### EXERCISE:
Please restate each entry word for word.

### DATA SUPPLIED:

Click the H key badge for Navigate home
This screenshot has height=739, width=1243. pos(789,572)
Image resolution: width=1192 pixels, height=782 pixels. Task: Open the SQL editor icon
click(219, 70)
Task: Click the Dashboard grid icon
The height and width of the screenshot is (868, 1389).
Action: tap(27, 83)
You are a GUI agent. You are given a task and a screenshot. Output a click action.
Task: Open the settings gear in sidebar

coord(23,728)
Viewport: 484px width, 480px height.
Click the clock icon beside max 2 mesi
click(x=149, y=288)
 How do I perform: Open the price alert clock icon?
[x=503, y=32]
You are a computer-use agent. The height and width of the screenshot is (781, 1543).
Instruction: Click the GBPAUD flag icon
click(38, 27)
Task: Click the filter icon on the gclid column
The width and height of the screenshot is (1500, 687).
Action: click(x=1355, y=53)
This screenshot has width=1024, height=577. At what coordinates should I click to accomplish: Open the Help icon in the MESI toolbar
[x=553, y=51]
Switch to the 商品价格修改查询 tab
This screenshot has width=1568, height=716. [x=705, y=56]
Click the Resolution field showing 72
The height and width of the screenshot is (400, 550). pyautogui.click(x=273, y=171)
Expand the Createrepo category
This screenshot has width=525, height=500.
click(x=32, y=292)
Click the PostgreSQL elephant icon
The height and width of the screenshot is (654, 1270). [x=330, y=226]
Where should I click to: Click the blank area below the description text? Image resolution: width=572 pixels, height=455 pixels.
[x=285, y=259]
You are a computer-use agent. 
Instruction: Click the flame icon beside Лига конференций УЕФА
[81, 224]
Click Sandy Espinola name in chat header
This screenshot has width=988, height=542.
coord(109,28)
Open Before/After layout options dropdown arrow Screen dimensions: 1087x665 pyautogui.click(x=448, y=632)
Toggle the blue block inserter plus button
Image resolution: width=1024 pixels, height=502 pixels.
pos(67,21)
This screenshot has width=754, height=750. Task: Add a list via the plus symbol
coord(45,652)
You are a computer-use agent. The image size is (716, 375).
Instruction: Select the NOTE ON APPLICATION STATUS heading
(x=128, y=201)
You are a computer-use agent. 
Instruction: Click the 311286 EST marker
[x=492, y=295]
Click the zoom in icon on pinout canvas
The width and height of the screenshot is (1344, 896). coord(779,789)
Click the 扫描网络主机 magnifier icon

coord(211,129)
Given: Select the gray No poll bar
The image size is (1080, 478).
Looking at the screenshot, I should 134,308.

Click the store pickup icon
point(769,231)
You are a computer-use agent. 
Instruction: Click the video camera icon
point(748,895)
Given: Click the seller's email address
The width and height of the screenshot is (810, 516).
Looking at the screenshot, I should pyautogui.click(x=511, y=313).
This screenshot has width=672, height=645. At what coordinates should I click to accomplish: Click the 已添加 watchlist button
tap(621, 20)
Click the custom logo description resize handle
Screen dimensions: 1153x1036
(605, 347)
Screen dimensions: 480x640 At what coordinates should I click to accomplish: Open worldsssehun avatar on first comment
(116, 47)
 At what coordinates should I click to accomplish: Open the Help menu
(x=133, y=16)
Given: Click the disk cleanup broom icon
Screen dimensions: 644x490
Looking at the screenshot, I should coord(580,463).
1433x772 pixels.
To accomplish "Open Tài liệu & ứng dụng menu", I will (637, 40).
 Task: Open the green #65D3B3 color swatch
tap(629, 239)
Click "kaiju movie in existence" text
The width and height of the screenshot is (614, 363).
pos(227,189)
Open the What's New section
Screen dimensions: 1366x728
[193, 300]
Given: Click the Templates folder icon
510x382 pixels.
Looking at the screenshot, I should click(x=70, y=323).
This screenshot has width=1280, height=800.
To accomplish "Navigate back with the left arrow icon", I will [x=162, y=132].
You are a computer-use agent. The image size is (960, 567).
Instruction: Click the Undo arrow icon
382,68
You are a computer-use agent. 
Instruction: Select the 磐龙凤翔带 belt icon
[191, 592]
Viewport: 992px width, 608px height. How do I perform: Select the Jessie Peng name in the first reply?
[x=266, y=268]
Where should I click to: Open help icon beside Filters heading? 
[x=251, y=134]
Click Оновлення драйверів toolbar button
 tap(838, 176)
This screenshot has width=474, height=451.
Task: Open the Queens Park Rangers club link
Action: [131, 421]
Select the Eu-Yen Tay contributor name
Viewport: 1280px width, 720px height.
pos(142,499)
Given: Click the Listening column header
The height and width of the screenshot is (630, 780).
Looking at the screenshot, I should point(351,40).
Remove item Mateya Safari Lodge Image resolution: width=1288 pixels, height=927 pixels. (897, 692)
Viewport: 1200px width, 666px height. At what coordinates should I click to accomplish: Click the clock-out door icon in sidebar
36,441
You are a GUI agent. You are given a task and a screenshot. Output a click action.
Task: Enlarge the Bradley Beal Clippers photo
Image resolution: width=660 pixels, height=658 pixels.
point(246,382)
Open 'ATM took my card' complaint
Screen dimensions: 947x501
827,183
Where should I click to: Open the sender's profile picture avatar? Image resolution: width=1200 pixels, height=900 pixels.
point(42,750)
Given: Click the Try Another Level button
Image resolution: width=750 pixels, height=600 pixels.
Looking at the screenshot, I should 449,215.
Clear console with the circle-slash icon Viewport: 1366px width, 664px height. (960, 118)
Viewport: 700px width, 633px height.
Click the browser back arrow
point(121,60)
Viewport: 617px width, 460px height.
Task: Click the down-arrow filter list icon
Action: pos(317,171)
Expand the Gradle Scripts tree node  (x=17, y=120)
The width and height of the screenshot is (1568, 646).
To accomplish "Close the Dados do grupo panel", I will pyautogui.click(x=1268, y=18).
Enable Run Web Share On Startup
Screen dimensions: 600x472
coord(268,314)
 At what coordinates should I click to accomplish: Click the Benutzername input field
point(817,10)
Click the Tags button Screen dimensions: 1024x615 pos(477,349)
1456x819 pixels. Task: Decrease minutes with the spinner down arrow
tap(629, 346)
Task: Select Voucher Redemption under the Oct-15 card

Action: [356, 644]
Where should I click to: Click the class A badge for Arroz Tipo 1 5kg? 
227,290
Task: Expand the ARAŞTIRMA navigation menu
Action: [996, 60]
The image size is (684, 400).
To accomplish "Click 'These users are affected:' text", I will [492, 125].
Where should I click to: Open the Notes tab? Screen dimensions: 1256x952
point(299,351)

### EXERCISE OUTPUT:
Click the H key badge for Navigate home
This screenshot has height=739, width=1243. pos(789,572)
Image resolution: width=1192 pixels, height=782 pixels. Task: Open the SQL editor icon
click(219, 70)
Task: Click the Dashboard grid icon
The height and width of the screenshot is (868, 1389).
Action: tap(27, 83)
You are a GUI agent. You are given a task and a screenshot. Output a click action.
Task: Open the settings gear in sidebar

coord(23,728)
Viewport: 484px width, 480px height.
Click the clock icon beside max 2 mesi
click(x=149, y=288)
 How do I perform: Open the price alert clock icon?
[x=503, y=32]
You are a computer-use agent. The height and width of the screenshot is (781, 1543).
Instruction: Click the GBPAUD flag icon
click(38, 27)
Task: Click the filter icon on the gclid column
The width and height of the screenshot is (1500, 687).
Action: click(x=1355, y=53)
This screenshot has width=1024, height=577. At what coordinates should I click to accomplish: Open the Help icon in the MESI toolbar
[x=553, y=51]
Switch to the 商品价格修改查询 tab
This screenshot has width=1568, height=716. [x=705, y=56]
Click the Resolution field showing 72
The height and width of the screenshot is (400, 550). pyautogui.click(x=273, y=171)
Expand the Createrepo category
This screenshot has width=525, height=500.
click(x=32, y=292)
Click the PostgreSQL elephant icon
The height and width of the screenshot is (654, 1270). [x=330, y=226]
Where should I click to: Click the blank area below the description text? Image resolution: width=572 pixels, height=455 pixels.
[x=285, y=259]
You are a computer-use agent. 
Instruction: Click the flame icon beside Лига конференций УЕФА
[81, 224]
Click Sandy Espinola name in chat header
This screenshot has width=988, height=542.
coord(109,28)
Open Before/After layout options dropdown arrow Screen dimensions: 1087x665 pyautogui.click(x=448, y=632)
Toggle the blue block inserter plus button
Image resolution: width=1024 pixels, height=502 pixels.
pos(67,21)
This screenshot has width=754, height=750. Task: Add a list via the plus symbol
coord(45,652)
You are a computer-use agent. The image size is (716, 375).
Instruction: Select the NOTE ON APPLICATION STATUS heading
(x=128, y=201)
You are a computer-use agent. 
Instruction: Click the 311286 EST marker
[x=492, y=295]
Click the zoom in icon on pinout canvas
The width and height of the screenshot is (1344, 896). coord(779,789)
Click the 扫描网络主机 magnifier icon

coord(211,129)
Given: Select the gray No poll bar
The image size is (1080, 478).
Looking at the screenshot, I should 134,308.

Click the store pickup icon
point(769,231)
You are a computer-use agent. 
Instruction: Click the video camera icon
point(748,895)
Given: Click the seller's email address
The width and height of the screenshot is (810, 516).
Looking at the screenshot, I should pyautogui.click(x=511, y=313).
This screenshot has width=672, height=645. At what coordinates should I click to accomplish: Click the 已添加 watchlist button
tap(621, 20)
Click the custom logo description resize handle
Screen dimensions: 1153x1036
(605, 347)
Screen dimensions: 480x640 At what coordinates should I click to accomplish: Open worldsssehun avatar on first comment
(116, 47)
 At what coordinates should I click to accomplish: Open the Help menu
(x=133, y=16)
Given: Click the disk cleanup broom icon
Screen dimensions: 644x490
Looking at the screenshot, I should coord(580,463).
1433x772 pixels.
To accomplish "Open Tài liệu & ứng dụng menu", I will (637, 40).
 Task: Open the green #65D3B3 color swatch
tap(629, 239)
Click "kaiju movie in existence" text
The width and height of the screenshot is (614, 363).
pos(227,189)
Open the What's New section
Screen dimensions: 1366x728
[193, 300]
Given: Click the Templates folder icon
510x382 pixels.
Looking at the screenshot, I should click(x=70, y=323).
This screenshot has width=1280, height=800.
To accomplish "Navigate back with the left arrow icon", I will [x=162, y=132].
You are a computer-use agent. The image size is (960, 567).
Instruction: Click the Undo arrow icon
382,68
You are a computer-use agent. 
Instruction: Select the 磐龙凤翔带 belt icon
[191, 592]
Viewport: 992px width, 608px height. How do I perform: Select the Jessie Peng name in the first reply?
[x=266, y=268]
Where should I click to: Open help icon beside Filters heading? 
[x=251, y=134]
Click Оновлення драйверів toolbar button
 tap(838, 176)
This screenshot has width=474, height=451.
Task: Open the Queens Park Rangers club link
Action: [131, 421]
Select the Eu-Yen Tay contributor name
Viewport: 1280px width, 720px height.
pos(142,499)
Given: Click the Listening column header
The height and width of the screenshot is (630, 780).
Looking at the screenshot, I should point(351,40).
Remove item Mateya Safari Lodge Image resolution: width=1288 pixels, height=927 pixels. (897, 692)
Viewport: 1200px width, 666px height. At what coordinates should I click to accomplish: Click the clock-out door icon in sidebar
36,441
You are a GUI agent. You are given a task and a screenshot. Output a click action.
Task: Enlarge the Bradley Beal Clippers photo
Image resolution: width=660 pixels, height=658 pixels.
point(246,382)
Open 'ATM took my card' complaint
Screen dimensions: 947x501
827,183
Where should I click to: Open the sender's profile picture avatar? Image resolution: width=1200 pixels, height=900 pixels.
point(42,750)
Given: Click the Try Another Level button
Image resolution: width=750 pixels, height=600 pixels.
Looking at the screenshot, I should 449,215.
Clear console with the circle-slash icon Viewport: 1366px width, 664px height. (960, 118)
Viewport: 700px width, 633px height.
Click the browser back arrow
point(121,60)
Viewport: 617px width, 460px height.
Task: Click the down-arrow filter list icon
Action: pos(317,171)
Expand the Gradle Scripts tree node  (x=17, y=120)
The width and height of the screenshot is (1568, 646).
To accomplish "Close the Dados do grupo panel", I will pyautogui.click(x=1268, y=18).
Enable Run Web Share On Startup
Screen dimensions: 600x472
coord(268,314)
 At what coordinates should I click to accomplish: Click the Benutzername input field
point(817,10)
Click the Tags button Screen dimensions: 1024x615 pos(477,349)
1456x819 pixels. Task: Decrease minutes with the spinner down arrow
tap(629, 346)
Task: Select Voucher Redemption under the Oct-15 card

Action: [356, 644]
Where should I click to: Click the class A badge for Arroz Tipo 1 5kg? 
227,290
Task: Expand the ARAŞTIRMA navigation menu
Action: [996, 60]
The image size is (684, 400).
To accomplish "Click 'These users are affected:' text", I will [492, 125].
Where should I click to: Open the Notes tab? Screen dimensions: 1256x952
point(299,351)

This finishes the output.